Fairy Bloom Freesia is an indie game created by a tiny Japanese developer named Edelweiss, whose only other game of note is the PC shoot-em-up Ether Vapor. Belying its cutesy art style, Fairy Bloom Freesia is in fact a violent brawler. Players take control of the titular Freesia, a green haired sprite, who has to protect the forest she resides in from the threat of human encroachment. A power-crazed monarch, from a nearby kingdom, has decreed that his underlings should venture forth into Freesia’s woodland and nab the magical crystal responsible for giving life to the ancient Jomon tree. Before they can yell out “Timber” the invaders will however have to contend with Freesia’s offensive magic and martial arts prowess. Shame that Brazil doesn’t have any kung-fu pixies… that would certainly help save the rainforest from deforestation.
Combat wise, Freesia feels a lot like the Nintendo Smash Bros games. Players are plunked down on a small arena comprised of a few platforms and a picturesque background. The goal of the game is to clear each stage by defeating waves of enemy golems that have been constructed by the above-mentioned human aggressors. The action is fast and frantic, benefitting from tight controls along with rock solid hit detection. The combo system permits players to juggle foes in the air as well as launch nasties back at their brethren to inflict additional damage on anyone they bump into. Ideally the game should be played with a controller, but as I was too lazy to plug a pad into my laptop I settled for using the keyboard, which surprisingly works well. The cursor keys handle movement whilst z to v permit you to attack, block, jump and unleash special moves.
The game has some RPG elements to it, in the form of experience points earned by smashing golems into dust. Once Freesia acquires enough exp she levels up, supposedly making her stronger. I didn’t notice any substantial improvement in Freesia’s performance, upon leveling up, but this may be due to the fact that enemies get stronger from level to level, effectively negating the increased damage you are dishing out. One thing that makes a difference however are the mana orbs that vanquished foes drop. These act as in game currency that can be spent to purchase/upgrade new moves/passive bonuses. For most of the game I focused on beefing up Freesia’s physical attacks, but I had to alter my tactics for the final boss. As fists were proving to be ineffective I switched to an increased health pool and bought a ranged projectile spell. The improved survivability coupled with the ability to safely attack from a distance made things easier, illustrating that the customization offered by the mana system gives the gameplay an added layer of strategy.
Although the boss fights can be challenging, should you fail to adapt to their attack patterns, the regular levels are less stimulating due to the weak enemy A.I. The lack of enemy variation doesn’t help matters either with there only being four types of golem to pit your might against. You get the regular enemies that attack with magic, two bigger kinds that focus on melee attacks and the annoying flying golems who can be hard to hit, depending on where they are hovering. Even though little changes between levels, aside from the stage’s background, the combat never feels repetitive as the levels can be completed fairly quickly. The developers have also made an effort to inject some variation to proceedings, on some levels, via the addition of health regenerating portals you have to protect and enemy summoning warp points that you have to destroy.

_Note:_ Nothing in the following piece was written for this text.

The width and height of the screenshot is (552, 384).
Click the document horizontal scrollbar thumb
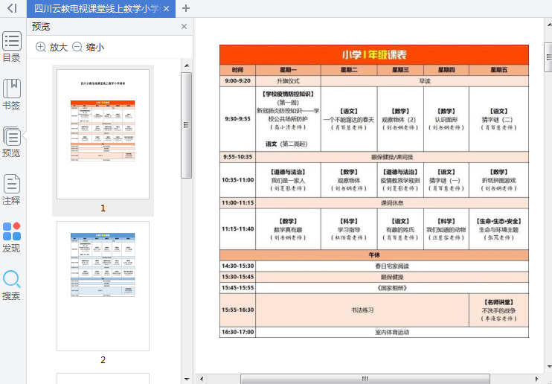[365, 379]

For an indie game I have to say that I was impressed by Freesia’s presentation. Despite being a budget title the visuals are of a very high standard with the level backgrounds, showcasing gorgeous flora, stealing the show. Freesia’s character models also look very good having a three dimensional anime feel to them. Less impressive however are the rough looking character portraits that feature during the story segments. They have the appearance of artwork crudely drawn with colored pencils, lacking the graphical polish found in the rest of the game. In the sonics department, the cheery background music compliments the colorful aesthetics and the sound effects, although nothing spectacular, get the job done.

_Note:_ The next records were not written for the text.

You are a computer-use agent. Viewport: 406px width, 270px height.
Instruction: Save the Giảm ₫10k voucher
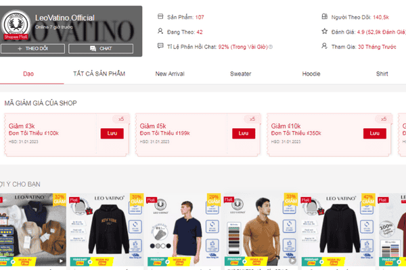coord(375,134)
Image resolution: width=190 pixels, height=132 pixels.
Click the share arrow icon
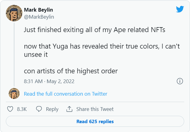click(69, 109)
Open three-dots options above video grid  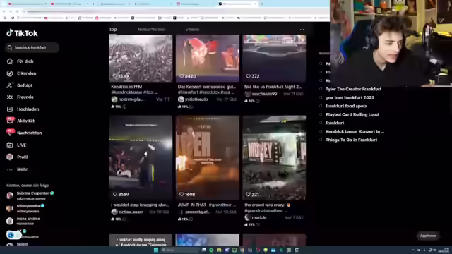tap(302, 30)
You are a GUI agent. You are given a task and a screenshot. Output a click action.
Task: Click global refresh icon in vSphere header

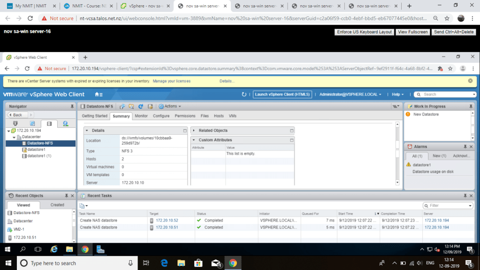244,94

Overall I found Fairy Bloom Freesia to be a very enjoyable gaming experience. The limited number of enemies and potentially repetitive combat didn’t become an issue as the story doesn’t overstay it’s welcome. I managed to complete it all in just under two hours, which may sound weak content wise, but its not something I would criticize the game for given that it only costs a fiver to download from Steam or Rice Digital. Besides, I am likely to revisit the game to challenge the higher difficulties, unlock all the purchasable moves and take on guardian mode were you face endless waves of golems. So to sum up, just like a fairy, Freesia’s video game proves to be short and sweet.